Why Rangel and Murtha have to go

I’m a fan of Charlie Rangel.  He’s been a solid player as Chair of Ways & Means, and is perhaps the wittiest denizen of Washington not named Barney Frank.  (And Rangel’s wit is gentler, which I prefer.)

I’m not a fan of John Murtha, who aside from taking a bold stand on the Iraq War after it started has been wrong on just about everything.  He’s a “social conservative” and a fiscal spendthrift, especially when the spending is on useless military toys.  And he used the “earmark” porkbarrel to deliver liberal Democratic votes for absurd defense appropriations.
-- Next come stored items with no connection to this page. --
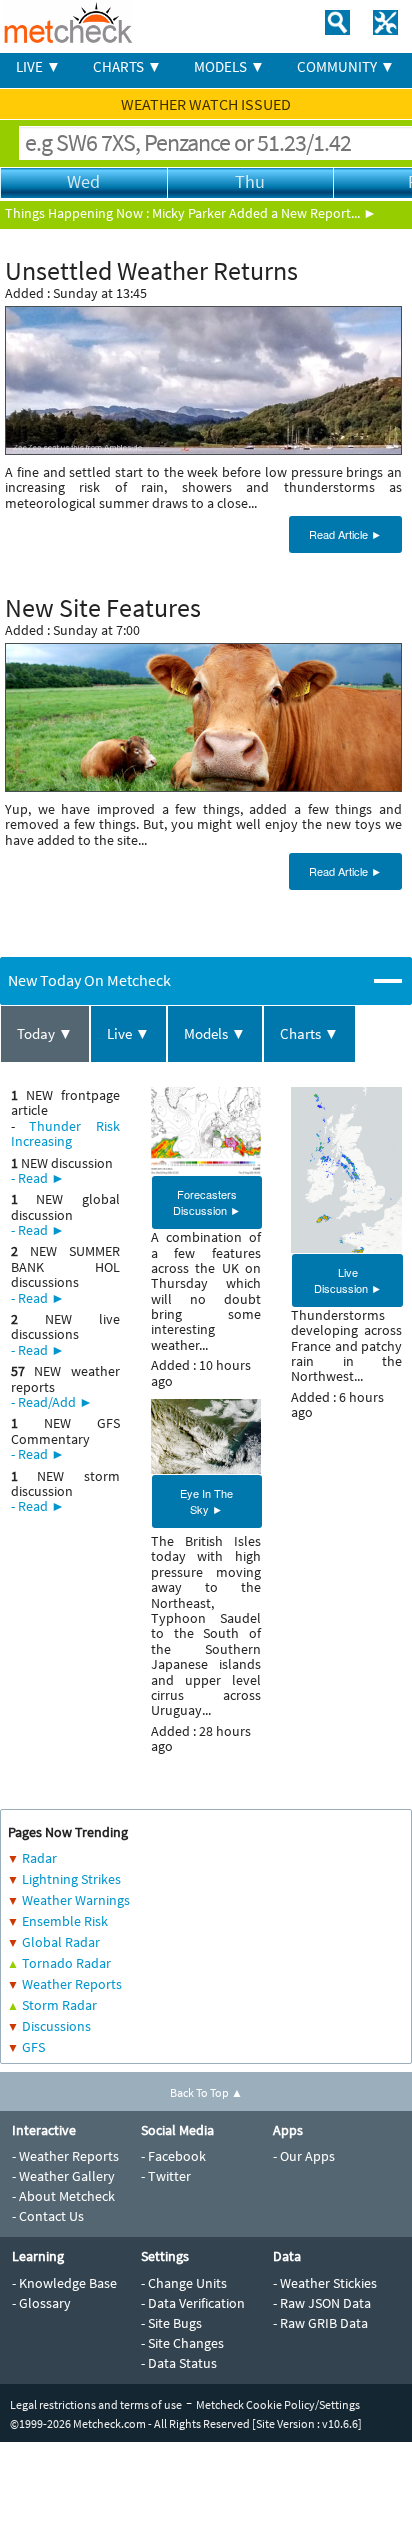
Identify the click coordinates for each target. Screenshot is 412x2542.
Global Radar (61, 1942)
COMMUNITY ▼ (346, 66)
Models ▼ (215, 1033)
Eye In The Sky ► (206, 1501)
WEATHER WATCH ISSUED (206, 104)
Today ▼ (45, 1033)
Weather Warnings (76, 1900)
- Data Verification (193, 2303)
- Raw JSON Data (322, 2303)
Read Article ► (345, 534)
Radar (39, 1858)
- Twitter (166, 2176)
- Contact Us (48, 2216)
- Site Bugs (171, 2323)
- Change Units (184, 2283)
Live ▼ (128, 1033)
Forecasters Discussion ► (207, 1202)
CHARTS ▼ (127, 66)
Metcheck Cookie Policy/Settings (278, 2404)
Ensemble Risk (65, 1921)
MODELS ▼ (229, 66)
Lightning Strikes (71, 1879)
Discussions (56, 2026)
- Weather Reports (65, 2156)
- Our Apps (304, 2156)
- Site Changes (182, 2343)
But they have something in common:  they got caught with their hands in the cookie jar (Murtha much more grossly than Rangel) and they have to go.

Time to tear up the ethics truce, bounce the pair of them, and then start some hearings on the outrages of the Armey/DeLay era.   But the Democrats can’t go back to the country in 2010 as the defenders of gross corruption.   And if that turns out to be true of John Conyers as well, too bad.

I understand the reluctance of the Democratic Caucus in general, and the CBC in particular, to throw old colleagues under the bus.   But it has to be done.  As a C.S. Lewis character remarks, loyalty is a precious virtue:  far too precious to waste on individuals.   It’s time for the Democrats in the House to be loyal to the cause, and not to their corrupt colleagues.

Author: Mark Kleiman

Professor of Public Policy at the NYU Marron Institute for Urban Management and editor of the Journal of Drug Policy Analysis. Teaches about the methods of policy analysis about drug abuse control and crime control policy, working out the implications of two principles: that swift and certain sanctions don't have to be severe to be effective, and that well-designed threats usually don't have to be carried out. Books: Drugs and Drug Policy: What Everyone Needs to Know (with Jonathan Caulkins and Angela Hawken) When Brute Force Fails: How to Have Less Crime and Less Punishment (Princeton, 2009; named one of the "books of the year" by The Economist Against Excess: Drug Policy for Results (Basic, 1993) Marijuana: Costs of Abuse, Costs of Control (Greenwood, 1989) UCLA Homepage Curriculum Vitae Contact: Markarkleiman-at-gmail.com

3 thoughts on “Why Rangel and Murtha have to go”

  1. It's worth noting that Conyers and Rangel certainly represent safe Dem districts. Not quite so for Murtha. But Murtha is a particularly disgusting creature whose name routinely pops up in ethics investigations. It is certainly no credit to him as a person that he's managed to weasel out of all them so far (but it is to his credit as a politician). There are a couple of other slimy creatures that deserve more scrutiny (e.g., Moran (VA)). But they are not frontliners–the other three are. I've had a target painted on Murtha for over 10 years, and would not be sad to see him thrown under the bus in the slightest.

  2. Hearings on the outrages of the Armey-Delay era? My god, Armey retired in 2003, and Delay retired in 2005. Meanwhile actually corrupt Democrats are actually in office today.

    The trouble for Mark is distinguishing the corruption of these guys from the corruption in the rest of the party. The cause is kleptocracy after all.